本文:
亡くなる前日でした。
その日は病院からご家族の皆さん呼んで下さいと言われ、父の所へ行っていました。
交代でお昼をしようと言う事になり、母は父の兄弟達と食事に行きました。

病室には私と主人と息子と弟がいました。
他愛もない話しをしました。
「ラグビー勝ったよ」
「阪神も勝ったよ」
「メダカにちゃんとエサあげてるよ」
「今、兄も病院向かってるからね」
と本当に色々な話しをしました。
返事はしてくれないですが、手を動かしたりたまにうなずいたり反応はしてくれていました。

父と目が合いました。
「よー頑張ってるな」
「しんどいよなー」
口にしてしまうと最後になってしまうのが嫌で口には出せませんでしたが
「今まで本当にありがとう」
「父の娘で幸せやったよ」
「母の事はきちんと支えるからね」
という気持ちを手を握りながら心の中で伝えました。

すると、父の左目から涙が流れました。

タイミング良く出た涙だったのかもしれないし私の勝手な解釈でしかないのですが…
父もきっと何か伝えたかったのだと思います。
こんなに早く病状が悪化するとは思ってもなかったはずです。
やっておかないといけない事もほぼ出来ないままでした。
心残りはいっぱいあるだろうし。


父の涙を見たのは私の結婚式以来でした。
悔し涙を見たのは初めてです。

あの光景は一生忘れないです。
父と私の最後の思い出になりました。

データ記録:
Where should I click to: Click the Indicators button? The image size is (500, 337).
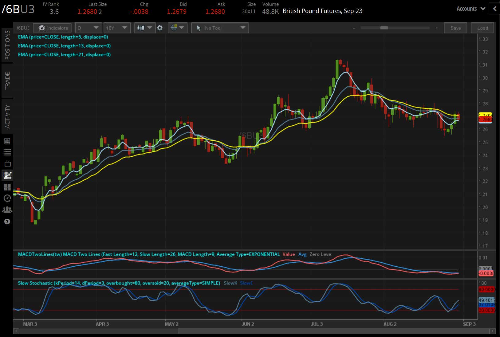[53, 28]
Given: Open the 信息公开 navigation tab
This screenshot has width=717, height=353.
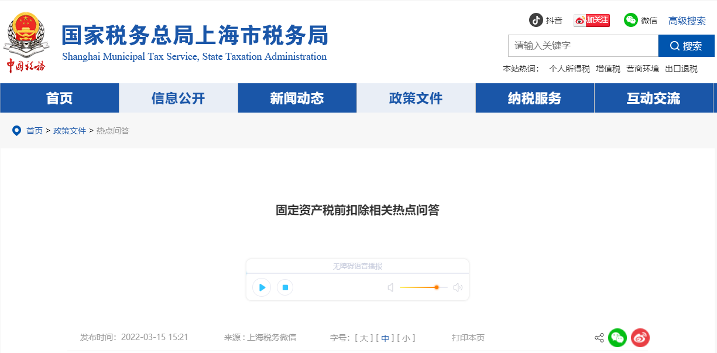Looking at the screenshot, I should pos(178,98).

課題: 父との最後の日をつづった文章のうち、「その日は病院からご家族の皆さん呼んで下さいと言われ、父の所へ行っていました。」から「り反応はしてくれていました。」までを一字も変えずに書き出してください。

解答:
その日は病院からご家族の皆さん呼んで下さいと言われ、父の所へ行っていました。
交代でお昼をしようと言う事になり、母は父の兄弟達と食事に行きました。

病室には私と主人と息子と弟がいました。
他愛もない話しをしました。
「ラグビー勝ったよ」
「阪神も勝ったよ」
「メダカにちゃんとエサあげてるよ」
「今、兄も病院向かってるからね」
と本当に色々な話しをしました。
返事はしてくれないですが、手を動かしたりたまにうなずいたり反応はしてくれていました。